Stephen proposes more cuts in health programs

Health and Human Services Commissioner John Stephen says he could cut 10 percent from his department’s budget, but it would mean higher property taxes and less money for hospitals, family planning and other services for the state’s poor.

His proposal, outlined March 10 to House budget writers, would cut the current two-year budget from the state’s largest agency by 4 percent, or $44 million. Lynch is requesting roughly a 7 percent increase in spending for HHS over the next two years, starting July 1. Stephen’s plan calls for $124 million less than Governor Lynch’s budget plan.

House and Senate budget leaders asked for the reductions because Lynch and the House are more than $240 million apart on their estimates from existing taxes. Lynch is also counting on another $87 million from his proposed 28-cent cigarette tax increase.

“This is a starting point. They are our ideas,” Stephen told a working group of the House Finance Committee at the opening of a two-hour session.

Stephen’s plan was not warmly welcomed. Among the critics was Rep. Neal Kurk, R-Weare, who has long been one of the most fiscally conservative members of the House Finance Committee.

But Kurk told Stephen the cuts were “more than efficiency.
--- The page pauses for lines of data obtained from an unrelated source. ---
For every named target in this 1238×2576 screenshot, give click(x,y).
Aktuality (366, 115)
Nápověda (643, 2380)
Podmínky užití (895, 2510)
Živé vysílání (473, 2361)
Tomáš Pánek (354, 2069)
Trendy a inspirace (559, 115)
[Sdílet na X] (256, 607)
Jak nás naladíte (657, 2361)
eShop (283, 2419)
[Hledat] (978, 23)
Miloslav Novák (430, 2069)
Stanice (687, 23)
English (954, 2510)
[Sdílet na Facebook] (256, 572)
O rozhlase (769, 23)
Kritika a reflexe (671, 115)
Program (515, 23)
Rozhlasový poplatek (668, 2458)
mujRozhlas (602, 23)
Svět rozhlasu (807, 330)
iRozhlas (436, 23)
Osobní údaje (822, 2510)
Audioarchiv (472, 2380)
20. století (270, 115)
This is shifting the burden on to other peoples’ backs.”

One of the most controversial proposals would force local property taxpayers to pay more than $13 million a year by having the county budget pick up some of the state cost for certain entitlement programs for seniors, the disabled and abused children.

Stephen’s proposed cuts also include:

• Katie Beckett premium: Families of four earning more than $36,000 annually would have to contribute a total of $250,000 in co-payments to stay on this program that allows severely disabled children to remain in their homes.

• Healthy Kids: All poor families would have to pay at least $10 a month to have their children stay enrolled in the state-federal health insurance program.

• Eliminate a planned 12-bed community residence for those able to leave the New Hampshire Hospital and give no increase in state support for the state’s 10 community mental health centers.

• Family planning grants would be cut 25 percent, a loan repayment program to attract doctors to rural areas would be cut 50 percent and a psychiatric research center at Dartmouth College would get 50 percent less than Lynch proposed.

• Cut back on Lynch increases in provider pay raises for those who deliver child care from 5 percent to 2.5 percent.